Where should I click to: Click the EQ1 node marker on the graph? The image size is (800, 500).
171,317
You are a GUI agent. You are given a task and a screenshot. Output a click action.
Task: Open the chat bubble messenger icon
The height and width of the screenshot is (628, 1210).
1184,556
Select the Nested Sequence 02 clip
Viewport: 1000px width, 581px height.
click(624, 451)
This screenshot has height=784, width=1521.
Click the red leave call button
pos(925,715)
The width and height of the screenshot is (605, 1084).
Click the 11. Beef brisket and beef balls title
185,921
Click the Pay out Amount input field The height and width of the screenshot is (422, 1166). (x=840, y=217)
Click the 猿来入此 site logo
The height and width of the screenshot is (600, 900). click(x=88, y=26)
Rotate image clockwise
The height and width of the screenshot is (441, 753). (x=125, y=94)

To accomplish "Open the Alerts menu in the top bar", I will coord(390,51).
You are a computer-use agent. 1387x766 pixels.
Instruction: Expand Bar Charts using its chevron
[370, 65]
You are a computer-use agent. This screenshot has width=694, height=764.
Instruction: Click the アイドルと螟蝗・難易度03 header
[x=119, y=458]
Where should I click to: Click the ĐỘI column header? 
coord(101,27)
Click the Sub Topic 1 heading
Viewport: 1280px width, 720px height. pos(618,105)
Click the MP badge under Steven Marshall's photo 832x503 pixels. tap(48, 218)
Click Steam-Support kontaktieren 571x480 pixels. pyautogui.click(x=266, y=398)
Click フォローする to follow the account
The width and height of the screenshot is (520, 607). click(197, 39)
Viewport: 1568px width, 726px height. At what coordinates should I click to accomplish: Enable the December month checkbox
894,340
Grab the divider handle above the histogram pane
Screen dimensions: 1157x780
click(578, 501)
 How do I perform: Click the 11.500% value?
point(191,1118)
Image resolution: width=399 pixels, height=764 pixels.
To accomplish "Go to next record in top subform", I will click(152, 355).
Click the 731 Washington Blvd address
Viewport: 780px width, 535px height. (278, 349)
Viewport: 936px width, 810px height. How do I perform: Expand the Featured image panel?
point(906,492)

+++++

Transcribe the records in full, keeping every character as it is.

YOUR SOLUTION:
Where should I click to: Click the EQ1 node marker on the graph? The image size is (800, 500).
171,317
You are a GUI agent. You are given a task and a screenshot. Output a click action.
Task: Open the chat bubble messenger icon
The height and width of the screenshot is (628, 1210).
1184,556
Select the Nested Sequence 02 clip
Viewport: 1000px width, 581px height.
click(624, 451)
This screenshot has height=784, width=1521.
Click the red leave call button
pos(925,715)
The width and height of the screenshot is (605, 1084).
Click the 11. Beef brisket and beef balls title
185,921
Click the Pay out Amount input field The height and width of the screenshot is (422, 1166). (x=840, y=217)
Click the 猿来入此 site logo
The height and width of the screenshot is (600, 900). click(x=88, y=26)
Rotate image clockwise
The height and width of the screenshot is (441, 753). (x=125, y=94)

To accomplish "Open the Alerts menu in the top bar", I will coord(390,51).
You are a computer-use agent. 1387x766 pixels.
Instruction: Expand Bar Charts using its chevron
[370, 65]
You are a computer-use agent. This screenshot has width=694, height=764.
Instruction: Click the アイドルと螟蝗・難易度03 header
[x=119, y=458]
Where should I click to: Click the ĐỘI column header? 
coord(101,27)
Click the Sub Topic 1 heading
Viewport: 1280px width, 720px height. pos(618,105)
Click the MP badge under Steven Marshall's photo 832x503 pixels. tap(48, 218)
Click Steam-Support kontaktieren 571x480 pixels. pyautogui.click(x=266, y=398)
Click フォローする to follow the account
The width and height of the screenshot is (520, 607). click(197, 39)
Viewport: 1568px width, 726px height. At what coordinates should I click to accomplish: Enable the December month checkbox
894,340
Grab the divider handle above the histogram pane
Screen dimensions: 1157x780
click(578, 501)
 How do I perform: Click the 11.500% value?
point(191,1118)
Image resolution: width=399 pixels, height=764 pixels.
To accomplish "Go to next record in top subform", I will click(152, 355).
Click the 731 Washington Blvd address
Viewport: 780px width, 535px height. (278, 349)
Viewport: 936px width, 810px height. How do I perform: Expand the Featured image panel?
point(906,492)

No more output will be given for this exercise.